¿Qué pecados perdona la unción de los enfermos?
La Unción de los Enfermos es un sacramento que brinda consuelo, fuerza espiritual y sanación a quienes atraviesan momentos difíciles por la enfermedad o el avance de la edad. Una pregunta frecuente es: ¿qué pecados perdona este sacramento? La respuesta ofrece un profundo alivio espiritual.
Si bien la confesión (sacramento de la Penitencia) es el camino ordinario para la remisión de los pecados, especialmente los mortales, existe una gran misericordia en el caso de los enfermos graves. Si una persona está en estado crítico y no puede confesarse por falta de lucidez o por la gravedad de su condición, la Unción de los Enfermos puede perdonar el pecado mortal, siempre que haya en ella un acto implícito de contrición y confianza en la misericordia de Dios.
Este perdón no sustituye la confesión cuando es posible, pero muestra cuán cercano está Dios en los momentos más difíciles. No se trata de un “permiso automático”, sino de un acto de gracia que surge del amor de Cristo por aquellos que sufren. El Concilio Vaticano II y el Catecismo de la Iglesia Católica afirman esta realidad: Dios no deja desamparado al que está al límite.

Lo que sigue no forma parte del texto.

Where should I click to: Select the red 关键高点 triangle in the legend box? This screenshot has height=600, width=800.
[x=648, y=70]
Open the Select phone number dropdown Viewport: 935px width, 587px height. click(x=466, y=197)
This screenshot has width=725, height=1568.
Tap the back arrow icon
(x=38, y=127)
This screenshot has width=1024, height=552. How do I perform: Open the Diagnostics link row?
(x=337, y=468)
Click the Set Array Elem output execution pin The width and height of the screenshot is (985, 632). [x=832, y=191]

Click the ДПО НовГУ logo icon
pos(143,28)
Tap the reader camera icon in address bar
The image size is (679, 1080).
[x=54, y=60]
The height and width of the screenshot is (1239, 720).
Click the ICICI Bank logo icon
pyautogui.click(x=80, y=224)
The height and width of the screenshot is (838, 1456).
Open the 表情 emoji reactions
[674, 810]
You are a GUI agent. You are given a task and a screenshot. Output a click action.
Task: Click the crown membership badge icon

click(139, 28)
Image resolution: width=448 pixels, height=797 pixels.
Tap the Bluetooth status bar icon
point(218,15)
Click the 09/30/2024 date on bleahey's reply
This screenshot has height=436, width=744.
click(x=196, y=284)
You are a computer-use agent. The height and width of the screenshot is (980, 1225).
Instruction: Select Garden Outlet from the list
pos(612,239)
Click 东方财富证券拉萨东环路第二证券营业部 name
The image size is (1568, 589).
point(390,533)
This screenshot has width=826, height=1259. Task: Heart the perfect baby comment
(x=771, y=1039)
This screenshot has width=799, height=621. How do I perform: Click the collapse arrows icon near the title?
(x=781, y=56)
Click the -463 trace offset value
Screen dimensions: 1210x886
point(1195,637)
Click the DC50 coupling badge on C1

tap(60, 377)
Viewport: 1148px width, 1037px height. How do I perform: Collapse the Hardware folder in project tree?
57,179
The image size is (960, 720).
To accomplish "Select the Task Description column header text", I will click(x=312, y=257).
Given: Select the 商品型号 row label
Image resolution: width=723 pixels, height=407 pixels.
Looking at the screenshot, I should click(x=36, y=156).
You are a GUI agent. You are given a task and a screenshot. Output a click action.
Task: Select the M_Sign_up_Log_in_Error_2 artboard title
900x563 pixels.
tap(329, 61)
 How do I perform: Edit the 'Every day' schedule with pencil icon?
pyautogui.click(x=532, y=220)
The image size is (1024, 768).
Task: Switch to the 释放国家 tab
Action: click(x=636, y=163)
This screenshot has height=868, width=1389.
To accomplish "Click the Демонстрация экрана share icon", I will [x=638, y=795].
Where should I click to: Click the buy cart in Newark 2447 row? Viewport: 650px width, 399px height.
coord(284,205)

Además, este sacramento no solo perdona, sino que fortalece el alma, da paz y, en ocasiones, hasta restaura la salud física si eso forma parte del plan divino. Es un momento de profunda unión con Cristo, que vino a sanar al enfermo y a salvar al pecador.
Por eso, llamar al sacerdote cuando un ser querido enferma no es solo una costumbre, sino una puerta abierta a la gracia. La Unción de los Enfermos es, ante todo, una señal clara de que nadie está solo en su dolor.